Por Ariel Mayo
El golpe de 1976 cerró un período de movilización popular sin precedentes en la historia argentina contemporánea (sólo puede comparársele el 17 de octubre de 1945). La clase obrera encabezó esa movilización, cuyo punto de partida fue el Cordobazo en 1969. Pocas veces la burguesía sintió tanto temor a perder sus privilegios. El terrorismo de Estado fue la respuesta a ese terror, el uso sin límites de la tortura y el asesinato para conseguir la desmovilización de los trabajadores. No fue la guerrilla (no pretendo, por supuesto, negar la importancia de las organizaciones armadas en el período), fue la clase obrera quien desató todos los miedos de los burgueses. No fue el peronismo (aunque la gran mayoría de los trabajadores se identificaban como peronistas), fue la creencia de los laburantes en su propia fuerza la que quitó el sueño a la clase dominante.

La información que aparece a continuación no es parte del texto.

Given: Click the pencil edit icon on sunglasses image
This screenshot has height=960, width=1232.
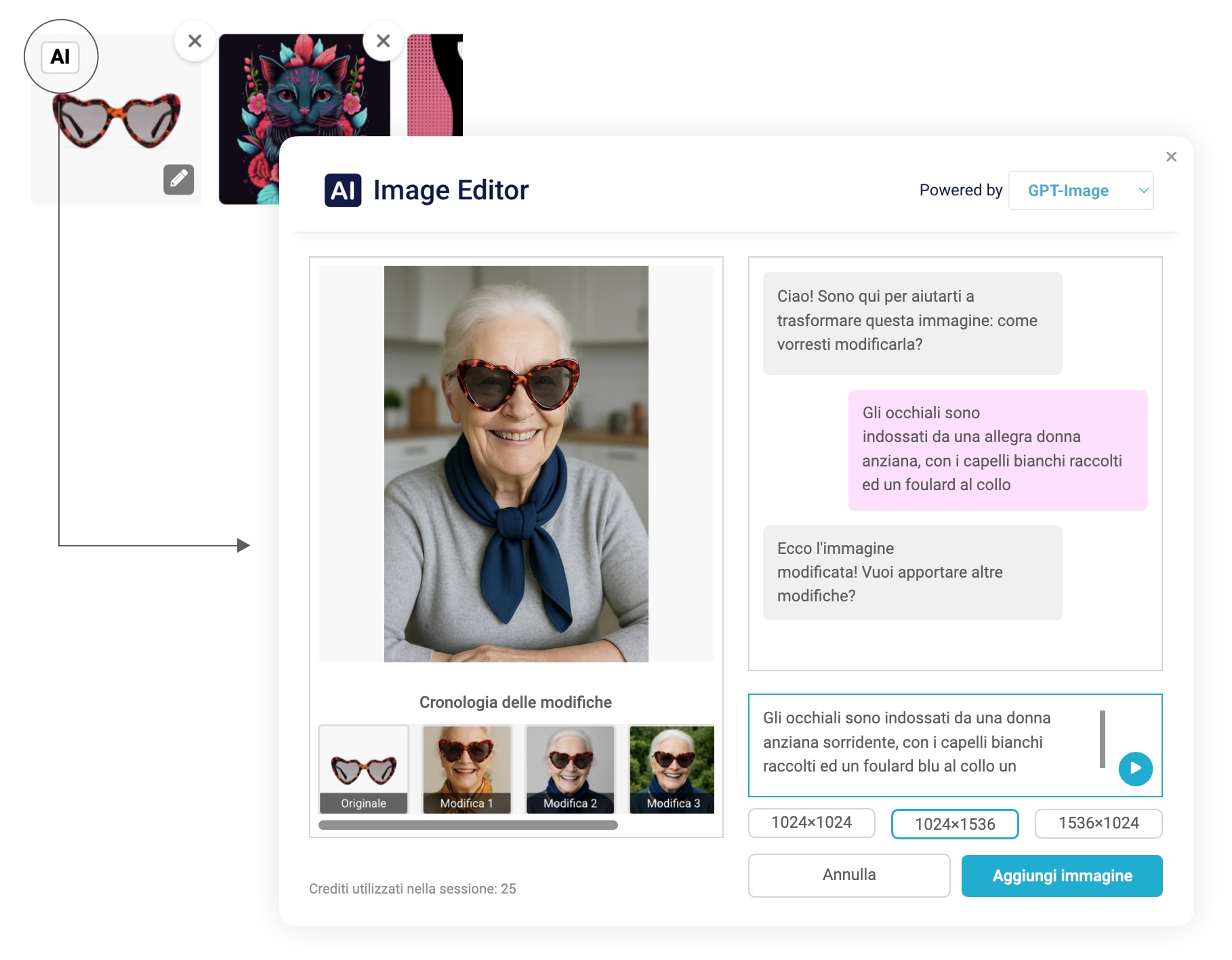Looking at the screenshot, I should point(179,179).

La normalidad capitalista se asienta en la unidad de la clase dominante y en la fragmentación de la clase trabajadora. O sea, los empresarios saben que son una clase y actúan como clase (a pesar de sus diferencias internas); mientras tanto, los trabajadores deben estar divididos (cada uno cuenta con sí mismo y con nadie más en la lucha diaria por ganarse el sustento), actuando como un montón de individuos sueltos. Ese es el mejor de los mundos posibles para la burguesía. Pero cuando los trabajadores se ven a sí mismos como clase y actúan en defensa de sus compañeros, la normalidad se va al diablo. Organización, movilización, solidaridad: he aquí las tres palabras malditas para la burguesía.
En 1969 - 1976 la clase trabajadora argentina estaba organizada, movilizada y mostraba grandes niveles de solidaridad. El objetivo de sus luchas no era el socialismo (por lo menos no lo era para la mayoría de la clase), pero su organización, movilización y solidaridad desafiaban la dominación de la burguesía. Si esas cualidades no eran desarmadas, resultaba imposible la implementación de planes económicos dirigidos a aumentar la explotación y, por ende, las ganancias de los empresarios. Sin política no hay economía que valga. La burguesía estaba decidida a darle una lección inolvidable a la clase obrera, para que nunca más levantara cabeza.
El secuestro, la tortura y el asesinato de decenas de miles de argentinos fue el método elegido para dar esa lección. No hubo irracionalidad ni perversión (aunque los muchos ejecutores de las torturas y asesinatos calificaran como sádicos y perversos), todo fue parte de la racionalidad capitalista más pura. El horror del capitalismo no reside en la violencia irracional; todo lo contrario, la violencia, el sadismo y la perversión forman parte de una estructura de dominación cuyo objetivo central es la anulación de la resistencia de los trabajadores para poder obtener mayores ganancias. La picana es parte necesaria de la contabilidad empresaria, aunque no pueda figurar en los balances.
La victoria de la burguesía en 1976 moldeó la sociedad actual. El régimen democrático vigente desde 1983 se asentó sobre la ruptura de la organización, de la movilización y de la solidaridad obrera. El individualismo imperante entre los trabajadores es el indicador más claro del éxito de la dictadura.
Es por todo esto que el aniversario del golpe sigue revolviendo nuestra conciencia y nuestras tripas. Por más que la maquinaria de dominación invite a la indiferencia, el 24 de marzo termina siempre por revolver la naturalidad ganada a sangre y fuego. No se trata del efecto del día feriado.
No se trata tampoco de la presencia coyuntural de Obama. El 24 de marzo nos recuerda que esa “naturalidad en que vivimos no es “natural”, pues tiene un origen preciso: el golpe militar de 1976.
El 24 de marzo no forma parte del pasado. Es nuestro presente. En la lucha de clases no hay victorias ni derrotas definitivas. Está en nuestras manos reconstruir la organización, la movilización y la solidaridad de la clase trabajadora.